6. The contactor as claimed in claim 5, characterized in that said connection members
comprise:
a first hollow insulating piece or contact holder (9) rigidly coupled to the movable
part of the electromagnet and inside which is fixed said first magnetic piece (10),
a second insulating piece (13) closing the upper end of the first piece (9), and a
spring (14) which forms said resilient contact pressure member and bears, on the one
hand, on said second insultaing piece (13) and, on the other hand, on a third insulating
piece (15) itself bearing on the ends of said movable contact supporting piece (11)
and in that said part (110c) is situated between said two ends.
7. The contactor as claimed in claim 1, characterized in that said second magnetic
piece (17) is maintained in abutment, by said resilient member (14), against said
part of said mobile contact supporting piece (18) and forms an air gap with said first
magnetic piece (19).
8. The contactor as claimed in claim 7, characterized in that said connection members
comprise: a first hollow insulating piece (9) having a lower bearing portion on which
said first magnetic piece (19) is fixed, a second insulating piece (13) closing the
upper end of the first insulating piece (9), and a spring (14) which forms said resilient
contact pressure member and bears, on the one hand, on said second insulating piece
(13) and, on the other hand, on a third insulating piece (16) itself bearing on said
second magnetic piece (17).
9. The contactor as claimed in claims 7 or 8, characterized in that said movable contact
supporting piece (18) is a blade forming a double break contact bridge (180a-180b)

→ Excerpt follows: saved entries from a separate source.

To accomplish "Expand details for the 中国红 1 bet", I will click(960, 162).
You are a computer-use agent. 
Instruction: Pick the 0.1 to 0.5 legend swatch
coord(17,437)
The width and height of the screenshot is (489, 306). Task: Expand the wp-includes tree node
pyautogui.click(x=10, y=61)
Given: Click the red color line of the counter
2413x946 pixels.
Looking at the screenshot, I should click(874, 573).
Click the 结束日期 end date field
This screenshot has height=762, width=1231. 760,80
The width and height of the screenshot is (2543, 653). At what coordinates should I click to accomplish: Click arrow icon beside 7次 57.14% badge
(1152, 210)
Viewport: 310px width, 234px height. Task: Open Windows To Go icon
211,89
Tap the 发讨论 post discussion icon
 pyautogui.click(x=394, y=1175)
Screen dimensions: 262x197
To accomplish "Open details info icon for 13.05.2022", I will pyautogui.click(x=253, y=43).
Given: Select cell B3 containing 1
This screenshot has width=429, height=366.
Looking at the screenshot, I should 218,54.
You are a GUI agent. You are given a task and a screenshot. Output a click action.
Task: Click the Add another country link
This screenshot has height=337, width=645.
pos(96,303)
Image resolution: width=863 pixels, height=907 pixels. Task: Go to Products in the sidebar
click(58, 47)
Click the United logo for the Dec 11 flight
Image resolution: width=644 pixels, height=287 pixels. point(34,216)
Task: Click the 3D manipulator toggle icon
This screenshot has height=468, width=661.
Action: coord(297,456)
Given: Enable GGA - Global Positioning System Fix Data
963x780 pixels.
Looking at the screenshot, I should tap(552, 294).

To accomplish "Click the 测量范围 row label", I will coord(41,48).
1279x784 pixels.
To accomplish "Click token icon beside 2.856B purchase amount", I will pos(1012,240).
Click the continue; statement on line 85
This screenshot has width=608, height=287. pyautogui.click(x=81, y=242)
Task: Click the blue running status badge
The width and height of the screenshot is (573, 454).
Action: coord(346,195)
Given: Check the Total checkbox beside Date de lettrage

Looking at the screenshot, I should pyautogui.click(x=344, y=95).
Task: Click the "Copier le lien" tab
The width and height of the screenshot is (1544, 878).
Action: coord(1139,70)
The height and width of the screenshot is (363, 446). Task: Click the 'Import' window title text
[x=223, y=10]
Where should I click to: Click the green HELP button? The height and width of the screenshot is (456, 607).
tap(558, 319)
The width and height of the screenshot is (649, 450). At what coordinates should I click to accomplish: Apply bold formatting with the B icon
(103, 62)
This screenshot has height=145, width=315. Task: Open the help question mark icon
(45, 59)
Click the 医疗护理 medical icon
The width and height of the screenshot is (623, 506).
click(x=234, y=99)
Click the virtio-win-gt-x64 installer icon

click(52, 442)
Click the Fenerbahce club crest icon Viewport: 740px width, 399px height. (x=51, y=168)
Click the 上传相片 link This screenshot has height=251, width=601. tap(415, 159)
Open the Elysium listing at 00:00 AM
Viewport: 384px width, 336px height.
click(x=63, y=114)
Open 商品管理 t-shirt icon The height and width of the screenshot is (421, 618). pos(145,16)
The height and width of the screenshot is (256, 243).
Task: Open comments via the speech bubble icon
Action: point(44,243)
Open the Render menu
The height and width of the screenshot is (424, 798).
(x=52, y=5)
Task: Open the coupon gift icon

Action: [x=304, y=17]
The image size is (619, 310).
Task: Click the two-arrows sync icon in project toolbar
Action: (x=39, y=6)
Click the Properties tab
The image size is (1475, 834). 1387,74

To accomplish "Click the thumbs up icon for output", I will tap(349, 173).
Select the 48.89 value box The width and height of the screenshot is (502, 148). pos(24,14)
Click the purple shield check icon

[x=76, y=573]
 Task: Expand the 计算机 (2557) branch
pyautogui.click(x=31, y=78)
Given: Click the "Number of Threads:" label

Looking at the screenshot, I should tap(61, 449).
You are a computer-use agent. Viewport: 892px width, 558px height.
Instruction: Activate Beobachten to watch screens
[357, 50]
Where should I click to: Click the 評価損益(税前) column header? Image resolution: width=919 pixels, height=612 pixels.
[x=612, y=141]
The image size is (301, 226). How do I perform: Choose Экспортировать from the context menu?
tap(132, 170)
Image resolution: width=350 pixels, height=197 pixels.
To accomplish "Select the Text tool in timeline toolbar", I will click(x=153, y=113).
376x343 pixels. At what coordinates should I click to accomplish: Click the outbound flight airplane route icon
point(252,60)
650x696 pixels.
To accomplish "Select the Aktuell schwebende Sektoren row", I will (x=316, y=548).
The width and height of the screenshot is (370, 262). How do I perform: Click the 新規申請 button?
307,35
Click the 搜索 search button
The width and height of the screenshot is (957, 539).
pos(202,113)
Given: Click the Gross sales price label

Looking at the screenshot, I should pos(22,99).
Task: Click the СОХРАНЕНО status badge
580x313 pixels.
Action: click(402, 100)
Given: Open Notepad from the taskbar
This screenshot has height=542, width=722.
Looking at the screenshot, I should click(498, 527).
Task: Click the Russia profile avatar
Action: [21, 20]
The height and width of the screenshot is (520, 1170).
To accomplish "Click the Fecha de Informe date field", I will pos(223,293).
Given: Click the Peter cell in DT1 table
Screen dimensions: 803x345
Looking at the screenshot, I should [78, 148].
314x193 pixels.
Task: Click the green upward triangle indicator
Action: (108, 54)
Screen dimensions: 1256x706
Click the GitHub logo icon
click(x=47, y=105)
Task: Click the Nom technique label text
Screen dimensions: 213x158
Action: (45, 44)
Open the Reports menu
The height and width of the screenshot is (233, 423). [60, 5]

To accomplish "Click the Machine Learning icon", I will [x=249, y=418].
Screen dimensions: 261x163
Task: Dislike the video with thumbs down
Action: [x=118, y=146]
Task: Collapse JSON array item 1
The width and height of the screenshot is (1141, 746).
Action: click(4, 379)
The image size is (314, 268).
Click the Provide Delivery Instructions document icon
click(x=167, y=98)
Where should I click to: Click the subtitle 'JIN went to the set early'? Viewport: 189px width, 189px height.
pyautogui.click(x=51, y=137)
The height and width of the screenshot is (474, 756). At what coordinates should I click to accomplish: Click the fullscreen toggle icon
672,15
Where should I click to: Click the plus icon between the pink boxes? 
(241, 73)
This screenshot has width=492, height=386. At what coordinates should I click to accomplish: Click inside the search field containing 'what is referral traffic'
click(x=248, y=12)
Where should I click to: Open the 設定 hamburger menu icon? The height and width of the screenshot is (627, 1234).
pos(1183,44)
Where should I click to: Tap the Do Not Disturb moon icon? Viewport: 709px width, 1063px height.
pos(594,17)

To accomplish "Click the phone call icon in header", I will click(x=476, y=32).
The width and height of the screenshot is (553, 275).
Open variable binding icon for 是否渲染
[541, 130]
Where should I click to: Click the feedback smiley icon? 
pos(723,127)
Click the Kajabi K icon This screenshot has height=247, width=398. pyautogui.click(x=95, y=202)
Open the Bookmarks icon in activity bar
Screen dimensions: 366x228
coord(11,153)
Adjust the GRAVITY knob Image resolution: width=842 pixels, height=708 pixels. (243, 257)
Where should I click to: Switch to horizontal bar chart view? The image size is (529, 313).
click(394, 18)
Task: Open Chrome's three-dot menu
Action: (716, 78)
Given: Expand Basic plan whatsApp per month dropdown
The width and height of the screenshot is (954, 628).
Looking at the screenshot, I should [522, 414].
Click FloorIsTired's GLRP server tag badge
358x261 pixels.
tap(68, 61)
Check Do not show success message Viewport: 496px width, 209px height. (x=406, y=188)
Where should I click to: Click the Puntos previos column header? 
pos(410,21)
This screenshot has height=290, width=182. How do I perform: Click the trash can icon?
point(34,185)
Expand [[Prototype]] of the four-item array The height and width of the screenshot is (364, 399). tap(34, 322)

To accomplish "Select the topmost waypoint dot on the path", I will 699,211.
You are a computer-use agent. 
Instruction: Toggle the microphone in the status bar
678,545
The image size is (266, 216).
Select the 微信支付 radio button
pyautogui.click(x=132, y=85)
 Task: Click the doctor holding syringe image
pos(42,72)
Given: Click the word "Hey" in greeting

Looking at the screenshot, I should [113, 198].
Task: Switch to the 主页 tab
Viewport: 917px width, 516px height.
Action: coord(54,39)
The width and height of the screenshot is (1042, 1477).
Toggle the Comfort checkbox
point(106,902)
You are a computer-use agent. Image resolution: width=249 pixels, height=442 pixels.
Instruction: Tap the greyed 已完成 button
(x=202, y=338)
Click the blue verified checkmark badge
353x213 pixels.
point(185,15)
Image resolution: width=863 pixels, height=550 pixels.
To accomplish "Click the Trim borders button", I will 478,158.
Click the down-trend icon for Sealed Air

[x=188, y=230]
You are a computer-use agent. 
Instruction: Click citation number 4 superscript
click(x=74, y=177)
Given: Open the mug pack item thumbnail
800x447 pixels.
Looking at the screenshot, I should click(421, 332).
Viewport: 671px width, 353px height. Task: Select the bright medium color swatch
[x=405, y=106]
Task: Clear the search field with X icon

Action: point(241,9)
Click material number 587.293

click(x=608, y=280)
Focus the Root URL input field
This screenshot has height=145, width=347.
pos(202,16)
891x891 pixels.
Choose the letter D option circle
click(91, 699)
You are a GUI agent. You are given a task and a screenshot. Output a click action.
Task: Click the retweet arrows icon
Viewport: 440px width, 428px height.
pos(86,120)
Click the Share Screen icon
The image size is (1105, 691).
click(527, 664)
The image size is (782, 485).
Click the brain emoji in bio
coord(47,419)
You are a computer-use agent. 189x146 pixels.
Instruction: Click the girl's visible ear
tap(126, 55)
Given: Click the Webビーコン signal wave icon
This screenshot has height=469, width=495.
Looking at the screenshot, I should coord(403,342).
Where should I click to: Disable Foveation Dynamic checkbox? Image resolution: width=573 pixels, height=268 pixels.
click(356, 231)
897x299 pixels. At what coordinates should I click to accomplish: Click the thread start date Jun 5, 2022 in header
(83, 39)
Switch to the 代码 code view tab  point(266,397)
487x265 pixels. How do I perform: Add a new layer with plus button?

comprising a central V-shaped part, said two magnetic pieces (17, 19) being themselves
in the form of blades comprising a central V-shaped part for cooperation with the
preceding one.
10. The contactor as claimed in claim 2, characterized in that the electromagnet is
energized by a rectified current during the holding phase.
11. A circuit for supplying a load, protecting same and for protecting the lines,
comprising, in combination, a contactor member according to one of claims 1 to 10
and an overload current breaking and limiting member, in series with the principal
contacts of the contactor member, in which the limiting member limits the peak currents
to a value less than fifty times the rated current of the contactor.